Closed (fixed)
Project:
Feeds
Version:
6.x-1.x-dev
Component:
Code
Priority:
Normal
Category:
Bug report
Assigned:
Unassigned
Reporter:
Created:
22 Dec 2011 at 19:31 UTC
Updated:
20 Mar 2013 at 08:20 UTC
Jump to comment: Most recent file
Using curl, http_request_get will return the response header of the FIRST request. If a requests results in one or multiple redirect this will break expected behavior as the first (instead of the last) response headers are returned. I can submit patch for this (as soon as I have one done).
| Comment | File | Size | Author |
|---|---|---|---|
| #6 | feeds-http_request_get-1380636-6.patch | 937 bytes | emackn |
| #1 | feeds-http_request_get-1380636-1.patch | 721 bytes | gnucifer |
Comments
Comment #1
gnucifer commentedPatch submitted.
Comment #2
gnucifer commentedComment #3
emackn commentedCan you provide me a feed that does this so I can check it out?
Also, can you explain a little about what you are doing with the lines you added?
It looks like you are splitting up all the headers, and then splitting again on the last set of headers for $header_lines.
Thanks.
Comment #4
gnucifer commentedThe feed is fetched from a webservice that required authentication, so can't give you give you an example. This is how the headers returned by curl looks like though.
The current code will return the header for the first resonse. To fix this I split the headerblocks on the separator (two \r\n) so that only the last one is parsed and included in the response-object.

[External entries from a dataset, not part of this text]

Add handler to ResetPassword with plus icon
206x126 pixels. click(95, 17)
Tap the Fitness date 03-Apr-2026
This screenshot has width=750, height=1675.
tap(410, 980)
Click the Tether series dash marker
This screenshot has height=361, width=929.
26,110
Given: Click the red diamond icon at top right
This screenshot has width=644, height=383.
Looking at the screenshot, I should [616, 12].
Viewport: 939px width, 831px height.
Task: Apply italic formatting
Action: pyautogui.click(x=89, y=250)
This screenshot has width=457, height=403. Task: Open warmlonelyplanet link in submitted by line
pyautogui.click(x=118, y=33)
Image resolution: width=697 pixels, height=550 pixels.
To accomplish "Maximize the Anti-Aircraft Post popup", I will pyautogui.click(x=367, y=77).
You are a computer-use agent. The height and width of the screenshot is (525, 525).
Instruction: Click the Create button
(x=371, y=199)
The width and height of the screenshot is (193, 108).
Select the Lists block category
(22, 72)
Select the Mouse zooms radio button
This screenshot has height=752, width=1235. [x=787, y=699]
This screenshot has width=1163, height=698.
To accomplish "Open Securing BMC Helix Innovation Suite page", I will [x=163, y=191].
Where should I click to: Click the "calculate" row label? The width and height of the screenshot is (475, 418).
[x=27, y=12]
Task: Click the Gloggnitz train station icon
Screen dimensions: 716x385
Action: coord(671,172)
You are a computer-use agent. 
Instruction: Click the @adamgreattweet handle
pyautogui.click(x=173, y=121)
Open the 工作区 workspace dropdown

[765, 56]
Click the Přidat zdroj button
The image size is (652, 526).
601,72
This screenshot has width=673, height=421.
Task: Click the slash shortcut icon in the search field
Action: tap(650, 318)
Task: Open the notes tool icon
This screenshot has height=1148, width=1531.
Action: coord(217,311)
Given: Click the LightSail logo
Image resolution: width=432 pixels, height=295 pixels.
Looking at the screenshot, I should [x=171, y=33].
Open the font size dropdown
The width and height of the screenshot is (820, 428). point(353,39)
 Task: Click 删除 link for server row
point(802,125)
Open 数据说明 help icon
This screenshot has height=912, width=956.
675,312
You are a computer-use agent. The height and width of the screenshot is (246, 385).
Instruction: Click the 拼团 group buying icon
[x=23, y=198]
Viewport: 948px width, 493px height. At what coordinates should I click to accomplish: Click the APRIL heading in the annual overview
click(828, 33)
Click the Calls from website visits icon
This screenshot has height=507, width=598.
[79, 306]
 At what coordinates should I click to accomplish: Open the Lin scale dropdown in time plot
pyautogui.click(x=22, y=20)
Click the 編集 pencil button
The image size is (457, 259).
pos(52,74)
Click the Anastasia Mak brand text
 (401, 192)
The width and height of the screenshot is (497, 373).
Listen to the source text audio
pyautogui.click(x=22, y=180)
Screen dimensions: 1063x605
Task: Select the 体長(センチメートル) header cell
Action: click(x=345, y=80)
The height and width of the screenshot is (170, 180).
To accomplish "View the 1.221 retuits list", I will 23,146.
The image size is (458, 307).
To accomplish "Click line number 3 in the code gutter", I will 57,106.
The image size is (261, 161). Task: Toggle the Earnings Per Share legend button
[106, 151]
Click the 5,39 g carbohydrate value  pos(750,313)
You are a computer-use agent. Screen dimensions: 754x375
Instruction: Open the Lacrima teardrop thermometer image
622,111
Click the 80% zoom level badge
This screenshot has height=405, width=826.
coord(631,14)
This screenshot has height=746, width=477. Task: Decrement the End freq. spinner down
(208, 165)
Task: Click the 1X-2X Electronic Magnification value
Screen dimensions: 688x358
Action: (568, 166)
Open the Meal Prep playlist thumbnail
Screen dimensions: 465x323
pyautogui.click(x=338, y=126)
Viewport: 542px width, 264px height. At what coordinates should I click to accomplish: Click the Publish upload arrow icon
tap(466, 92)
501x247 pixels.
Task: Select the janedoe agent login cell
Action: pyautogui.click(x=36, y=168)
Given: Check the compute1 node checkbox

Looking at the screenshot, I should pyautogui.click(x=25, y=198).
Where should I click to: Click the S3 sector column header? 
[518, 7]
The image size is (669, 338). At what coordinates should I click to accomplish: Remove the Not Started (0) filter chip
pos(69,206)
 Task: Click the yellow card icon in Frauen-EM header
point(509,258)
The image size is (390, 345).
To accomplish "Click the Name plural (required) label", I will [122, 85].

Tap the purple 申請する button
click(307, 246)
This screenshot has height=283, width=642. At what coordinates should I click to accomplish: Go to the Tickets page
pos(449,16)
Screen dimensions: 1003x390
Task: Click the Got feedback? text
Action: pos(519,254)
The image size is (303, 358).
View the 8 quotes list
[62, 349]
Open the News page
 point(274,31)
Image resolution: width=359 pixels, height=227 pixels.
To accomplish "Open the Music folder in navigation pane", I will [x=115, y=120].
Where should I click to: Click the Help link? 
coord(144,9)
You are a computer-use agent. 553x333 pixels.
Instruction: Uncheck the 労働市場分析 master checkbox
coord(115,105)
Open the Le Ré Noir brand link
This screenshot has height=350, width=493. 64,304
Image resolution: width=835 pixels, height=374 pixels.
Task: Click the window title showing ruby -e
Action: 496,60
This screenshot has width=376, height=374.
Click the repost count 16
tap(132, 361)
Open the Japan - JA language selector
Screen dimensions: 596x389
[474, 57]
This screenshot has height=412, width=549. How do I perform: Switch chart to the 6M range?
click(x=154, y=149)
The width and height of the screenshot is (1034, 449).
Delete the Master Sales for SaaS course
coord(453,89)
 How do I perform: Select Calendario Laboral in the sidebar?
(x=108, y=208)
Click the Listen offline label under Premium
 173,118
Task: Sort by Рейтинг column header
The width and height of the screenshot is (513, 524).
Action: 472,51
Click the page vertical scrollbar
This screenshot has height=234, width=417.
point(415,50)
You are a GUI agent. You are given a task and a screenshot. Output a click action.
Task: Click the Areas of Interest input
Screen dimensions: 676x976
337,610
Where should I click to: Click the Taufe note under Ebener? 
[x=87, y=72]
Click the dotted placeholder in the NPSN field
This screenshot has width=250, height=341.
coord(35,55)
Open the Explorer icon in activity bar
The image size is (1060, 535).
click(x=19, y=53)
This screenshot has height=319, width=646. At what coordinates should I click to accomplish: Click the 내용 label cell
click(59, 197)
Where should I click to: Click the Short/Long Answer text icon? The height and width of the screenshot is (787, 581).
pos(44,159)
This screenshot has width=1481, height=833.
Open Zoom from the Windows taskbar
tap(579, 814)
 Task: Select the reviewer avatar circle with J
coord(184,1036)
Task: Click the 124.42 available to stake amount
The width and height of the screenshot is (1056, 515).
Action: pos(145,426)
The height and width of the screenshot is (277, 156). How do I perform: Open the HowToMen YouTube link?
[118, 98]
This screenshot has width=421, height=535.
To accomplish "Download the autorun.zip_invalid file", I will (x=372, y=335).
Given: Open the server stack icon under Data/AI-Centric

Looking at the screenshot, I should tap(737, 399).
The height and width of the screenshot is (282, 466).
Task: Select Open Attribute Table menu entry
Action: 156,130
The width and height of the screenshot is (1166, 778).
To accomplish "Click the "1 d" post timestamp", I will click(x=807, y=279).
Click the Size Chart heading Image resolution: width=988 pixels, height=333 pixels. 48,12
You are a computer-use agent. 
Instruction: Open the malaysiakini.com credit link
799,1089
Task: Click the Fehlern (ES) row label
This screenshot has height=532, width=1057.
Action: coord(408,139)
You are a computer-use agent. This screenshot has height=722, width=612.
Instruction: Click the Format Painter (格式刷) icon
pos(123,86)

Ideally I would also like the file to be saved as basename(/data/CBild/3UOQASUN/QGSBJG1J_q70_mFile_cmNone.jpg), the location of the last redirect) instead of the original request url. But have not figured out a way to do this in a clean way.
Comment #5
emackn commentedCode works well. Were you checking the headers for some other processing that led you to this?
Comment #6
emackn commentedhad to re-roll the patch since the some other things have been added to dev in the last week.
Comment #7
emackn commentedComment #8
emackn commentedcommitted to 7.x-2.x
Comment #9
gnucifer commentedemackn: Yes, I was checking the headers primarily for mime-type checking etc as discussed in this issue: http://drupal.org/node/706908. I later dropped the idea of checking mime-type in headers in favor of downloading the file to perform mime-checking with fileinfo. The mime-type in the response can't be trusted anyway, so I don't see how it's usable besides giving an indication of what type of file to expect.
Comment #10
emackn commentedNice catch by the way. ;)
Comment #11
dave reidComment #12
twistor commentedThis was committed to 6.x some time ago.